Glossary
B2B ecommerce
B2B ecommerce is selling to companies through a digital storefront. The buying behaviour, account structure, and pricing model differ from D2C. A serious B2B storefront ships those differences out of the box.
B2B ecommerce is selling to companies through a digital storefront. The transaction looks similar to consumer ecommerce on the surface. Underneath, almost everything differs. Account structure, pricing model, approval flows, payment terms, order frequency, and integration depth all change.
The buying behaviour is fundamentally different. A consumer browses, adds to cart, checks out. A B2B buyer logs in, sees catalogues filtered to what their company is allowed to buy, applies negotiated pricing, places repeat orders against past purchases, and pays on invoice 30 days later. The same storefront has to handle both modes if the merchant sells across segments. Many do.
## What B2B requires technically
Account hierarchies.
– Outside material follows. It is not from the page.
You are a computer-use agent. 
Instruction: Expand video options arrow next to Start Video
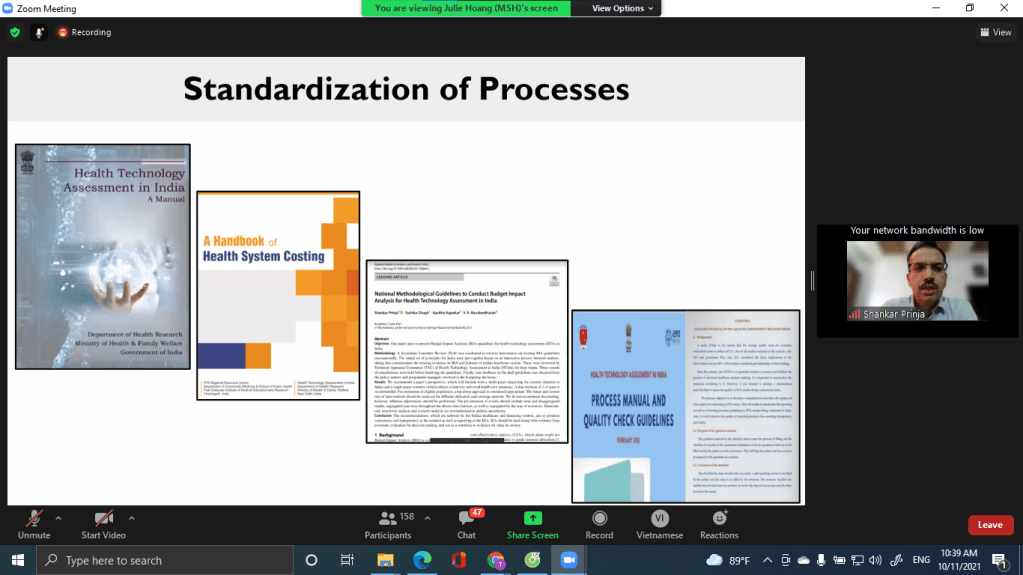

A buying organisation has multiple users at different permission levels. Purchasers can place orders. Managers approve them. Finance pays the invoice. Each role needs its own view of the storefront.
Customer-specific pricing. Catalogue prices are baseline. Real prices come from price lists tied to the account, negotiated contracts, volume tiers, or special agreements. The storefront has to resolve the right price for the logged-in account on every product view.
Order history that is a primary screen, not a tab. B2B buyers reorder. The shortest path from "I need to restock" to a placed order matters more than discovery. Order history, quick reorder, and saved shopping lists are not extras.
Quote workflows for non-standard orders. When the buyer needs custom quantities, special configurations, or unusual delivery terms, the storefront should route to a quote instead of forcing checkout.
Invoice payment. Most B2B sales settle on terms, not on a card at checkout. Klarna, Walley, and Svea all offer B2B invoice options. The storefront has to support them.
Integration depth. The ERP, the CRM, and the customer portal all have skin in the B2B game. Order data flows into accounting. Customer records flow from the CRM. Pricing comes from the PIM. A B2B storefront with shallow integrations becomes a duplicate data entry tool.
## What Frntkey ships for B2B
Frntkey ships the B2B baseline by default on Norce and Shopware. Login mode is separate from anonymous browsing. Price lists resolve per account. Order history, quick reorder, and shopping lists are core pages, not add-ons. Invoice payment routes through Klarna, Walley, or Svea depending on the merchant.
Tendenz uses the same baseline. B2B textile and branded merchandise, migrated from Jetshop to Norce, with Voyado CRM and customer-specific catalogues. The hardest project in the Frntkey reference set, and the proof point for B2B order flows on Frntkey.
Quote workflows are on the Frntkey roadmap. Trustpilot and Yotpo reviews, and order tracking inside My pages, round out the next B2B-relevant additions.
## The honest tradeoff
If your B2B model is very unusual (configurable industrial products with custom CAD attachments, marketplace dynamics between buyer accounts), the packaged frontend will need extension work. For the standard B2B catalogue, login, price list, order history, invoice flow, Frntkey already ships it.